Every day brings fresh incursions. Three weeks ago the United States believed in humanitarian aid. It helped people who had been ripped off by big corporations. It funded the infrastructure necessary to make America a beacon of scientific innovation. Now the United States Agency for International Development is gutted, the Consumer Financial Protection Bureau is on ice, and National Institutes of Health grants are handcuffed. So much for all that.
These are spreadsheet cruelties, executed with a click. The loss of real peoples’ jobs and lives—yes, despite what X-famous conspiracy theorists will tell you, USAID saved lives—all immaterial compared to the pursuit of a tighter balance sheet.
Three weeks ago, a 19-year-old who calls himself “Big Balls” online didn’t have access to government personnel records and more. A 25-year-old with a closet full of racist tweets hadn’t gotten the keys to Treasury systems that pay out $5.45 trillion each year. Elon Musk hadn’t turned the Oval Office into a romper room for his 4-year-old son.
The speed is strategy, of course, flooding the zone so that neither the media nor the courts can keep pace. Lawsuits and court orders move on a different timescale than this slash-and-burn approach. (At this pace, DOGE will have tapped into every last government server long before the Supreme Court even has a chance to weigh in.) But it’s also reflexive. The first order of business in a corporate takeover is to slash costs as quickly as possible. If you can’t fire people, offer them buyouts. If they won’t take the buyouts, find a way to fire them anyway. Keep cutting until you hit bone.
This is how you get an executive order declaring that “each agency hire no more than one employee for every four employees that depart,” an arbitrary ratio with no regard for actual staffing needs. It’s how you get hundreds of federal government buildings on the auction block no matter how fully occupied they are.
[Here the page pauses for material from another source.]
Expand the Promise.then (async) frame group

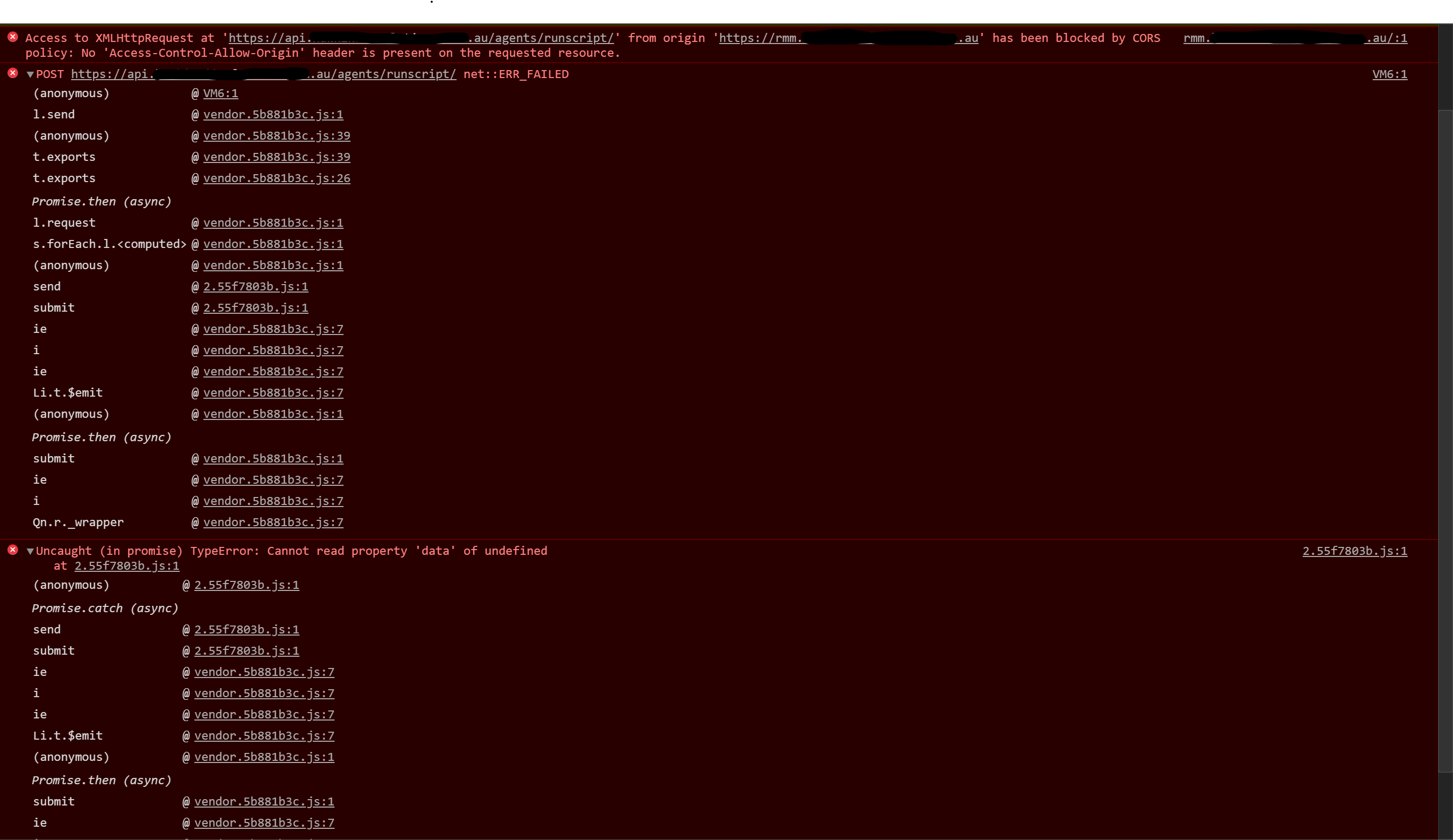pyautogui.click(x=101, y=201)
It’s both extreme and ill-considered, a race to empty the town’s only well.
And then … what? This is the question that Elon Musk and DOGE have failed to answer, because there is no answer. Does the United States government need to become a profit engine? To return shareholder value? Does Medicaid need to demonstrate a product-market fit in time for the next funding round?
This is consultant logic. This is an engineering sprint whose inevitable finish line is the unwinding of the social contract. Democracy doesn’t die in darkness after all; it dies in JIRA tickets filed by Palantir alums.
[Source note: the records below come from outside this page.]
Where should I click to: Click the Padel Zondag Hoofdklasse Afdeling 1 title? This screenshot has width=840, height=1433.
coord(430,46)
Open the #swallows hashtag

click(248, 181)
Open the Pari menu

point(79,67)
It’s somehow even worse than that, though. Suppose you take this whole enterprise at face value, that the United States should go through the private equity ringer. It does not take a Stanford MBA to know that cutting expenses only helps half of your profit and loss statement. Any serious attempt to treat the US like a business would involve increasing revenues. So where are the taxes? And why demolish the CFPB, which has paid out over $20 billion to US citizens—shareholders, if you will—through its enforcement actions?
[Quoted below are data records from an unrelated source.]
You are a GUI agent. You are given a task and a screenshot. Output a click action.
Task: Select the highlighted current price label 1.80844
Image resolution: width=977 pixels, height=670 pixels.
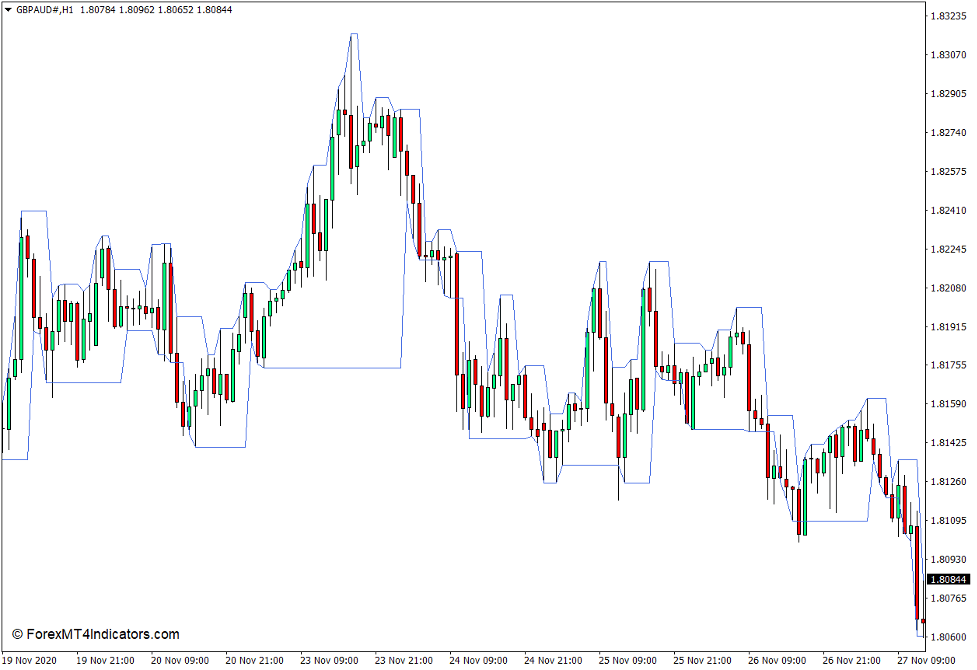click(949, 580)
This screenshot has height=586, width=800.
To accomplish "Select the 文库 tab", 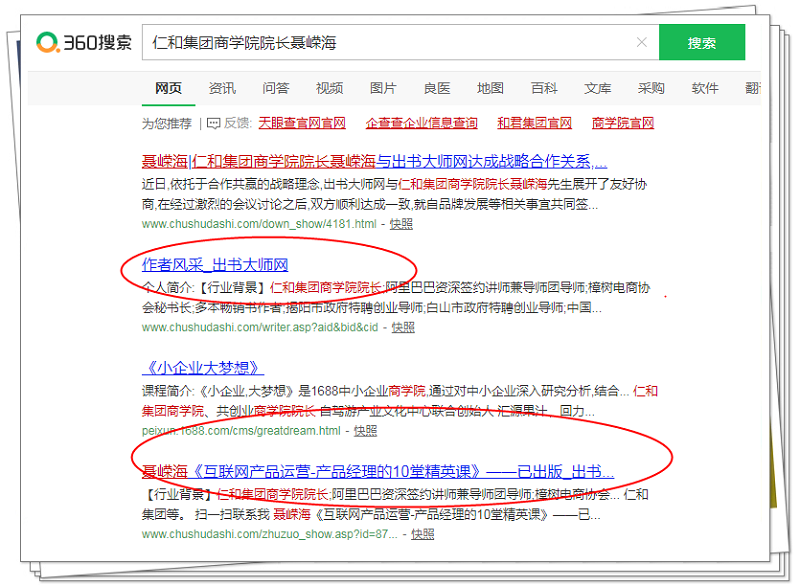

In the coming weeks and months, as this farce continues to unfurl, remember that the goal of most acquisitions is not to benefit the acquired. It is to either subsume or discard, whichever generates the highest return.
Elon Musk’s unprecedented influence over the executive branch will ultimately benefit Elon Musk. The employees in charge are his employees. The data DOGE collects, the procurement contracts they oversee, it all flows up to him.
And it’s flowing too quickly to keep up with, much less to stop.